In this blog post, we provide a quick history lesson on the major developments in piano design over time. We'll discuss how pianos changed and the implications for transportation and handling that piano movers must consider. Read on for insights into why the history of piano design still matters today!
The Invention of the Piano
The piano's origins date back to the early 1700s with the invention of the pianoforte. Italian instrument maker Bartolomeo Cristofori created the first pianoforte around 1700, though builders kept the innovative instrument a secret for some time. This early piano used hammers to strike the strings, creating the ability to play dynamics from soft (piano) to loud (forte).
The pianoforte revolutionized music with its expressive range and became immensely popular later in the 1700s. But the instruments were still small, lightweight and rectangular, similar to a harpsichord. They used thin strings at low tension levels. These early pianoforte designs were relatively easy to move thanks to their manageable size and weight.
Iron Frames and Bigger Sound
In the early and mid-1800s, piano design saw major changes with the introduction of metal parts. An iron frame supported thicker strings at higher tensions, allowing a more powerful sound. The sturdier metal frame increased a piano's internal forces from around 10 tons up to 20+ tons.
The use of metal plates also enabled bigger instruments up to around 7 feet long. By the late 1800s, modern large uprights and grand pianos emerged, increasing weights up to 600-900 lbs. The iron frame set the course for larger, heavier pianos that required more robust transportation methods without cracking the metal structure.
Modern Concert Grands
At the turn of the 20th century, piano design reached its pinnacle of power and size. Modern concert grand pianos emerged stretching 9-10 feet long and weighing up to 1200 lbs. Steinway built their massive D concert grand in 1884 capable of projecting sound through a full symphony orchestra.

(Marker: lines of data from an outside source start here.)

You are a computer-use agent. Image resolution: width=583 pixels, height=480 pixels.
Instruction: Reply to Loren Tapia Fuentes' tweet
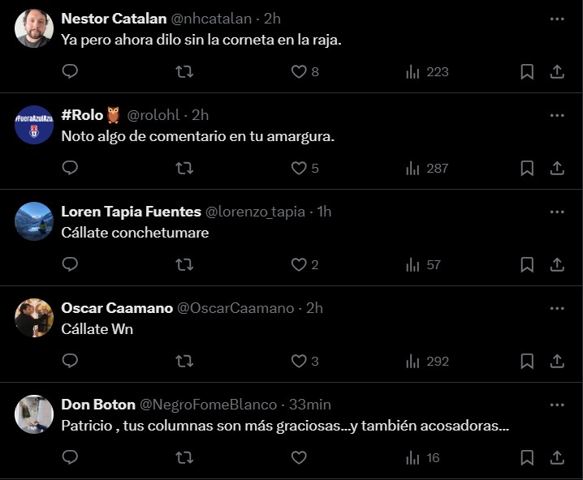tap(70, 264)
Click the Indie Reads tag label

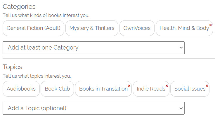151,89
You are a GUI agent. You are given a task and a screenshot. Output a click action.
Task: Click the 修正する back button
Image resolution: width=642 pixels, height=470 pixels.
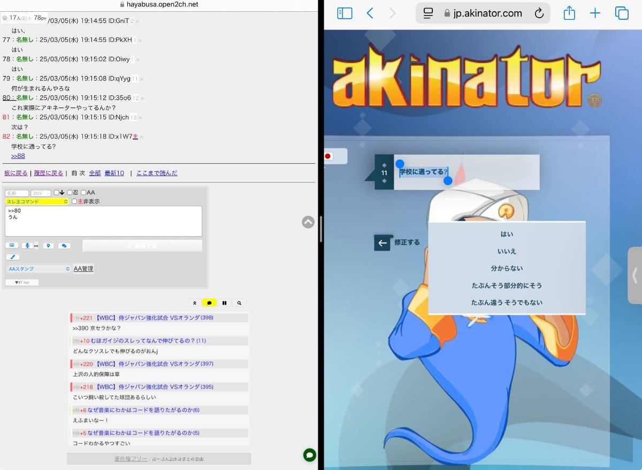click(x=398, y=242)
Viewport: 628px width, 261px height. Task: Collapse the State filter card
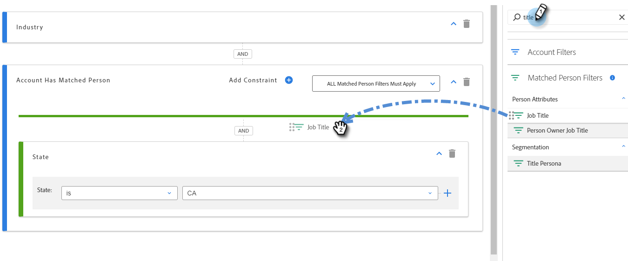point(439,154)
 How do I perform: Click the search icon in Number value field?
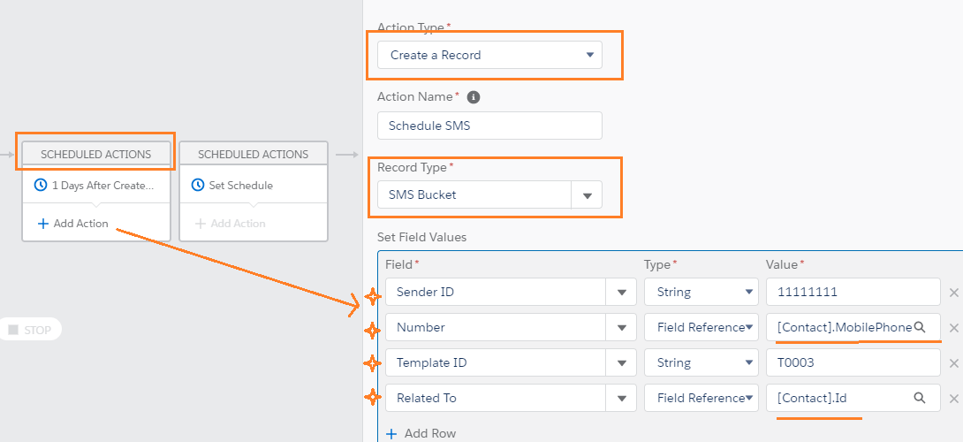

These giant pianos created new challenges for movers to safely lift, handle and transport them without damage. Their immense size also requires breaking down legs, lids and pedals to fit through doorways. Delicate care prevents cracks in the huge solid maple and spruce soundboards. Proper distribution of weight prevents bending and warping.
Alternative Designs and Hybrids
While large grand pianos dominated, inventors also tinkered with more compact, affordable designs. The early 1900s saw altered piano forms emerge using new materials and arrangements.
Upright pianos shrunk to small studio sizes around 40 inches tall. Spinet and console models used less expensive woods and vertical string alignments to lower costs. Digital pianos also emerged in the 1980s with electronic rather than mechanical parts.
In the 21st century, hybrid pianos combine traditional acoustic actions with digital features for tonal versatility. Self-playing systems have been incorporated which require delicate handling so key actions aren’t jarred out of regulation during moves.
How Piano History Impacts Movers
This quick journey through piano history shows how instrument size, weight, materials and complexity evolved substantially over time. Today's piano movers must handle museum-worthy antique instruments as well as brand new models incorporating the latest designs and technology.
Understanding this history allows movers to assess pianos and determine proper handling, disassembly, padding and transport methods. A 220-lb nineteenth century upright will require different moving techniques than a 1200-lb modern concert grand, for example.
So while early piano moving simply involved rolling small instruments outdoors, today's movers have a much greater diversity of forms to accommodate. The evolution of piano design created new specialized skills for transportation without damage.
At Modern Piano Moving, we study the history and structure of any piano we relocate. Our veteran staff understands how to safely transport diverse instruments with challenging weights, dimensions, materials and assemblies. Every piano has a story behind its creation that informs how we move it.
The Next Chapter in Piano Moving
The story of piano design innovation continues today with new sizes, electronics and custom styles. Modern Piano Moving keeps pace with these developments so we can transport any piano, old or new. History provides essential context for our work.
Understanding how pianos came to exist in their present forms allows us to see into the future. Companies like ours must continually adapt our skills and tools as piano manufacturers dream up new creations. The evolution of pianos goes hand-in-hand with the evolution of piano moving itself.
So while early movers could get by with horse-drawn carts and pulley systems, we rely on specialist equipment, climate controlled trucks and expert handling techniques. The history of piano design matters not just as interesting trivia, but as the foundation of our crucial service transporting these instruments safely today and for generations of pianists to come.